Their presence is crucial.
They slice through sentiment with a sharp edge, grounding the piece in the social realities of the Anschluss, and preventing the show from drifting into saccharine territory.
Their cynicism balances the joy.
O’Brien’s Direction
What O’Brien brings is a surprising lack of melodrama.
The show is emotional, certainly, and I found myself with tears in my eyes by the end, but the emotions are earned. There is nothing syrupy, nothing softened or sentimentalised. The choices are dramatic, humorous, and heartfelt all at once, which is precisely how the musical was intended to work.
O’Brien, who has just received the Lifetime Achievement Award from the Tony Awards and has three Tony wins of his own, directs with clarity and simplicity. He trusts the material. As a result, the production feels truthful rather than manufactured.
The Actors
Much of the production’s success rests on Cayleigh Capaldi as Maria Rainer.
She is raw, earthy, ungainly, sprightly, unglamorous, and blessed with a voice that soars. She is cheeky, awkward, girlish, fun filled, and entirely unpolished. She embodies exactly what the nuns describe. She is a flibberty gibbet.
She is barely older than the children she is sent to shepherd, and that youthful energy makes her irresistible. She grounds the role in humanity rather than myth. It is perfect casting.
Kevin Earley is equally compelling as Captain Georg von Trapp.
With his resonant baritone and clipped authority, he begins as a rigid martinet but reveals a surprising sense of self awareness. He can see the humour in his own severity, and that recognition softens him long before Maria does.
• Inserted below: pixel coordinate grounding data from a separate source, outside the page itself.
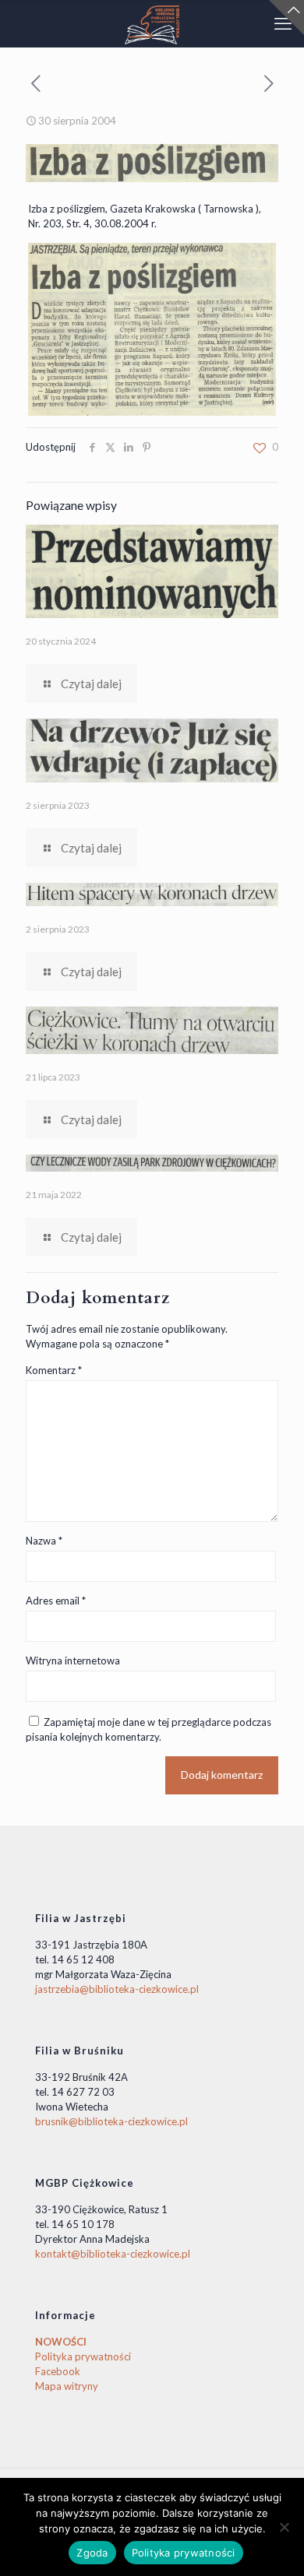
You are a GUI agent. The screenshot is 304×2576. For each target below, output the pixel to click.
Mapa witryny (66, 2386)
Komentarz (54, 1370)
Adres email (56, 1600)
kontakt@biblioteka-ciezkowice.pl (112, 2253)
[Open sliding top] (286, 17)
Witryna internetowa (73, 1660)
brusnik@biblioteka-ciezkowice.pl (111, 2121)
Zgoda (92, 2552)
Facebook (57, 2371)
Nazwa (44, 1540)
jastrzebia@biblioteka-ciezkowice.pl (117, 1989)
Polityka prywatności (83, 2356)
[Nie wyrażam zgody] (284, 2527)
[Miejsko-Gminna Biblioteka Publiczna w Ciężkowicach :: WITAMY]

Their chemistry is honest, not forced.
Elsewhere, the show is filled with sharply etched character work.
Kate Loprest makes Elsa Schrader abrasive, pushy, and unmistakably nouveau riche. She lacks class, which is precisely the point.
Nicholas Rodriguez as Max Detweiler slides comfortably toward whichever direction the political winds blow. He is charming, oily, and opportunistic.
Ian Coursey gives Rolf Gruber enough nervous youthfulness to make his final act of mercy believable. Arianna Furch as Liesl is strong willed, not sugary, and all the children have backbone. They are not coy or cloying. They have presence.
Christiane Noll is a firm, authoritative Mother Abbess, supported confidently by Jade Litaker, Tess Primack, and Meredith Lustig as the sister nuns. The ensemble feels grounded and genuine.
Final Words
What emerges is a production that is old fashioned in the best sense. With its phony flat sets and direct emotional core, it feels close to what audiences would have seen in 1959. Without melodrama. Without gooey sentiment. Without the over decoration of later decades.
It is dramatic and emotional rather than sentimental and melodramatic, and that difference matters. It refreshes the musical rather than reviving it.
For me, it was unexpectedly moving. The Sound of Music can easily become a warm bath of nostalgia, but here it felt newly alive.
This touring production is not a recreation. It is a reminder. It reveals the musical’s original spirit, and in doing so, it got to me in ways I had not anticipated.